Lors d’un long entretien diffusé sur des médias alternatifs, Jean-Marc Sabatier a exposé ses analyses concernant plusieurs sujets d’actualité sanitaire : les Hantavirus, le virus Ebola et le syndrome Alpha-Gal.
Les hantavirus au cœur des interrogations
L’entretien s’est d’abord concentré sur les Hantavirus, une famille de virus pouvant provoquer des syndromes pulmonaires ou des fièvres hémorragiques. Jean-Marc Sabatier a rappelé que ces virus sont généralement transmis par contact avec les excréments, l’urine ou la salive de rongeurs infectés et qu’ils se transmettent difficilement d’un être humain à un autre.
Selon lui, le développement par Moderna d’un vaccin à ARN messager contre certaines souches de Hantavirus dès 2024 soulève des questions, notamment parce que ces virus présentent un faible potentiel pandémique. Il a également détaillé certains mécanismes biologiques de ces agents infectieux et évoqué les recherches menées sur des pseudo-virus en laboratoire.
Les intervenants ont souligné que, selon les informations dont ils disposaient, les cas recensés en Europe restaient limités et que la situation ne justifiait pas, à ce stade, une inquiétude majeure.
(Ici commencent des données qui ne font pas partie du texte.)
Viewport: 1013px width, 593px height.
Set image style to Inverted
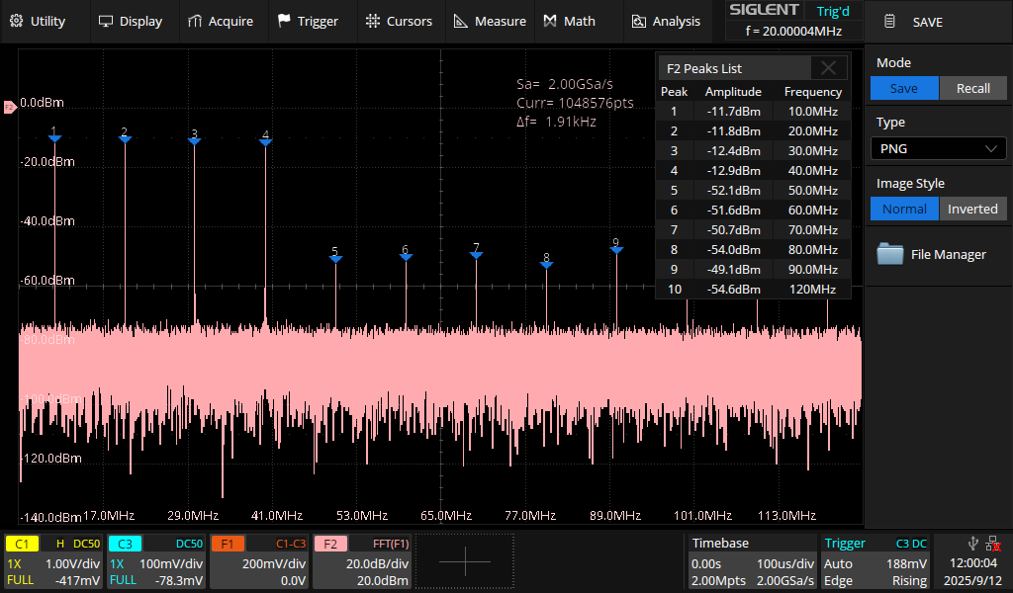click(x=972, y=210)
Ebola : vigilance et débat sur les stratégies vaccinales
La seconde partie de l’entretien a porté sur le virus Ebola, notamment sur la souche Bundibugyo actuellement surveillée en Afrique centrale.
Jean-Marc Sabatier a rappelé les caractéristiques biologiques du virus, sa forte létalité dans certaines circonstances et ses modes de transmission, principalement par contact avec des fluides biologiques. Il a insisté sur le fait que les épidémies d’Ebola ont historiquement été contenues grâce à des mesures ciblées.
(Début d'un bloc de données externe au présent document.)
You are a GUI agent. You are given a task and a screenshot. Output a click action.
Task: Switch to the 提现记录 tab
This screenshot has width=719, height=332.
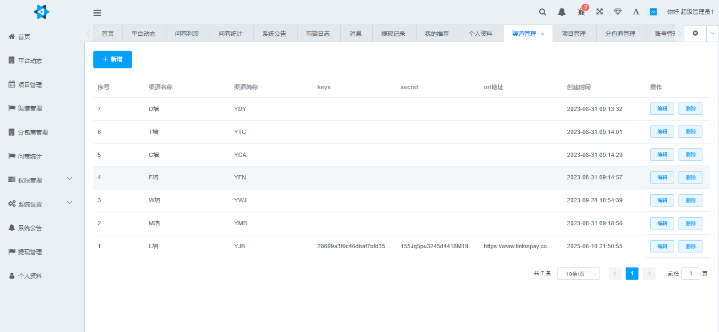click(394, 33)
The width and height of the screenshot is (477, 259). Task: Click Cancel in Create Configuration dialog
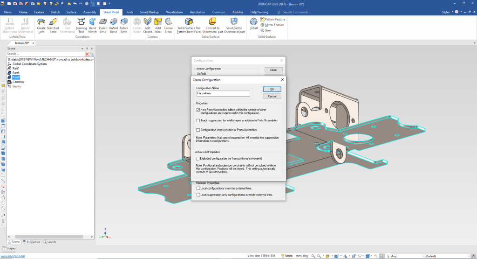272,96

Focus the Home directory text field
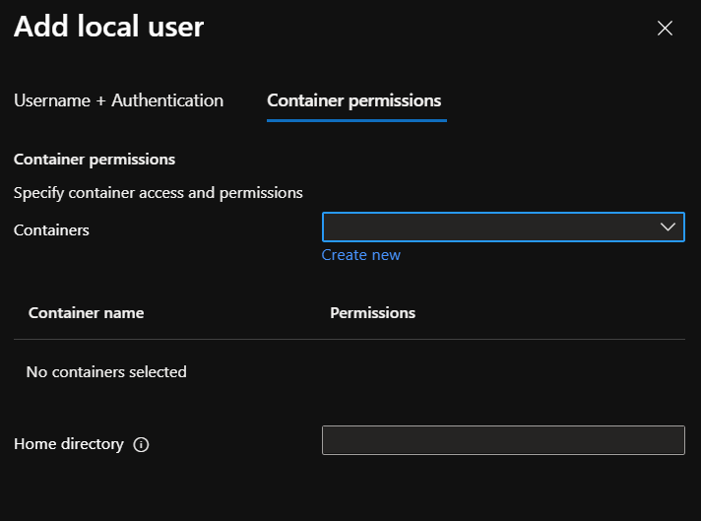(502, 440)
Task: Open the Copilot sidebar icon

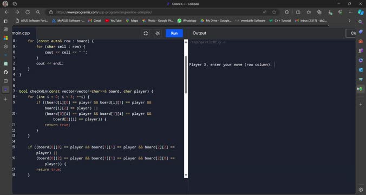Action: tap(361, 12)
Les deux interlocuteurs ont également évoqué le financement de recherches vaccinales contre cette souche spécifique. Ils ont exprimé leur scepticisme quant à une éventuelle généralisation de campagnes de vaccination de grande ampleur en cas de diffusion du virus hors d’Afrique.
Par ailleurs, plusieurs traitements potentiels, tels que certains anticorps monoclonaux ou d’anciens médicaments comme l’Ivermectine et l’hydroxychloroquine, ont été mentionnés, bien que leur efficacité fasse encore l’objet de débats dans la communauté scientifique.
Le syndrome Alpha-Gal et l’allergie à la viande rouge
La troisième thématique concernait le syndrome Alpha-Gal, une allergie à la viande rouge pouvant apparaître après la morsure de certaines tiques, notamment la tique Lone Star présente principalement en Amérique du Nord.
Jean-Marc Sabatier a expliqué que cette allergie est liée à une réaction immunitaire contre un sucre appelé galactose-α-1,3-galactose, présent chez la plupart des mammifères mais absent chez l’être humain.
Au cours de l’échange, les intervenants ont évoqué diverses affirmations circulant sur les réseaux sociaux concernant l’implication de Bill Gates dans des programmes liés aux tiques ou à la viande synthétique. Ils ont suggéré l’existence possible de liens entre ces différents sujets.
Une critique récurrente des institutions sanitaires
Tout au long de la discussion, les intervenants ont exprimé leur défiance envers certaines institutions de santé publique, notamment l’Organisation mondiale de la santé (OMS), les agences réglementaires et les grands laboratoires pharmaceutiques.
Jean-Marc Sabatier a notamment critiqué le développement des vaccins à ARN messager et estimé que les voix dissidentes rencontrent des difficultés à s’exprimer dans les milieux scientifiques et médiatiques. Il a affirmé faire lui-même l’objet d’une forme de marginalisation en raison de ses prises de position.
Un appel à la prudence
En conclusion, malgré les inquiétudes soulevées au cours de l’entretien, Jean-Marc Sabatier a invité les auditeurs à ne pas céder à la panique face aux nouvelles alertes sanitaires. Selon lui, il convient de conserver un esprit critique, de s’informer auprès de multiples sources et de rester attentif à l’évolution des situations épidémiques sans tomber dans l’alarmisme.